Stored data
┄┄┄┄┄┄
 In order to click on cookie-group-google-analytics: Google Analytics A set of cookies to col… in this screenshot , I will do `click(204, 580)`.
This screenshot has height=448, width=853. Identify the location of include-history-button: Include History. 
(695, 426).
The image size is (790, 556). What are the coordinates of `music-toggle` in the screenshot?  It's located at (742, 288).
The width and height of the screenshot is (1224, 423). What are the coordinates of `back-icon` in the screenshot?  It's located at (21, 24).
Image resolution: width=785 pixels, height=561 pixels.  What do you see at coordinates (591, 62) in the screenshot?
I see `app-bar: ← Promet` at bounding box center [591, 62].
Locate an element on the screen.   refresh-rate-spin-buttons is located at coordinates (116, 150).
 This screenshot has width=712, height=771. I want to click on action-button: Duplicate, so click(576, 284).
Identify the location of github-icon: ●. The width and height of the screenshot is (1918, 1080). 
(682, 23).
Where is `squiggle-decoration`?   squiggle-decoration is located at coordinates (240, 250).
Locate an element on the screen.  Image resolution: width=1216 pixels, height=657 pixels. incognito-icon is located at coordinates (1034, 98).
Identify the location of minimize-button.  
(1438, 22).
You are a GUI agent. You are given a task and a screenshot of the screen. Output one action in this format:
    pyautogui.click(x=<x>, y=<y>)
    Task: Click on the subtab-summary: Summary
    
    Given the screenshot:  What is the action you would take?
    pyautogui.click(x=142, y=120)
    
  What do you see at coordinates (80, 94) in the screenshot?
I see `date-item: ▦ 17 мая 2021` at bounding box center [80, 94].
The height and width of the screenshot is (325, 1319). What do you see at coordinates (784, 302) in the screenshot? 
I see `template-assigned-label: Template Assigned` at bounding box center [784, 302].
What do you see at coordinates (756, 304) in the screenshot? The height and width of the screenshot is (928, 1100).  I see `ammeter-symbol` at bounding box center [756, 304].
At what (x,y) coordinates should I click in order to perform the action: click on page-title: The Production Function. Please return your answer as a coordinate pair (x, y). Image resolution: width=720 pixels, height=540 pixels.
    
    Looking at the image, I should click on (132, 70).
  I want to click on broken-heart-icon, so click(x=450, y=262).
┄┄┄┄┄┄
EXERCISE DESCRIPTION: Copy the lines starting with the one containing "Identify the location of minimize-button." and ending with the one containing "Looking at the", both included, reproducing them precisely.

EXPECTED ANSWER:
Identify the location of minimize-button.  
(1438, 22).
You are a GUI agent. You are given a task and a screenshot of the screen. Output one action in this format:
    pyautogui.click(x=<x>, y=<y>)
    Task: Click on the subtab-summary: Summary
    
    Given the screenshot:  What is the action you would take?
    pyautogui.click(x=142, y=120)
    
  What do you see at coordinates (80, 94) in the screenshot?
I see `date-item: ▦ 17 мая 2021` at bounding box center [80, 94].
The height and width of the screenshot is (325, 1319). What do you see at coordinates (784, 302) in the screenshot? 
I see `template-assigned-label: Template Assigned` at bounding box center [784, 302].
What do you see at coordinates (756, 304) in the screenshot? The height and width of the screenshot is (928, 1100).  I see `ammeter-symbol` at bounding box center [756, 304].
At what (x,y) coordinates should I click in order to perform the action: click on page-title: The Production Function. Please return your answer as a coordinate pair (x, y). Image resolution: width=720 pixels, height=540 pixels.
    
    Looking at the image, I should click on (132, 70).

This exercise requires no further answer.